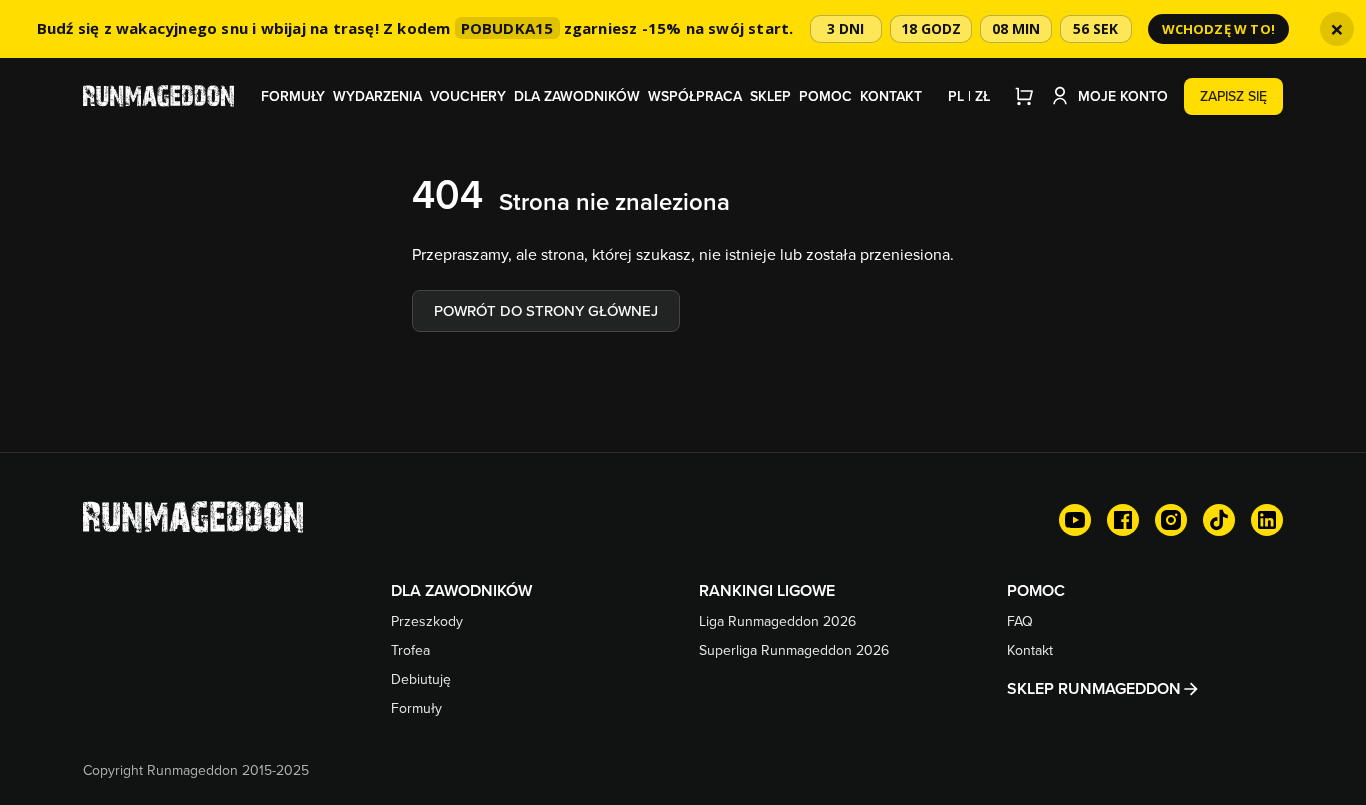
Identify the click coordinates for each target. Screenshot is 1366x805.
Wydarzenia (377, 96)
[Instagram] (1171, 520)
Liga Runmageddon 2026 (777, 621)
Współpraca (695, 96)
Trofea (410, 650)
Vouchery (468, 96)
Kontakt (891, 96)
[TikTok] (1219, 520)
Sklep (770, 96)
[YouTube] (1075, 520)
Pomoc (825, 96)
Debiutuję (421, 679)
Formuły (293, 96)
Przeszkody (427, 621)
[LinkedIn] (1267, 520)
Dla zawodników (577, 96)
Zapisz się (1233, 96)
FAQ (1020, 621)
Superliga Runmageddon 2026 (794, 650)
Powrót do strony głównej (546, 310)
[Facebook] (1123, 520)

TASK INSTRUCTIONS:
Search the listing above for lines with the word "Runmageddon", and state how many there are, nothing else.

TASK SOLUTION:
2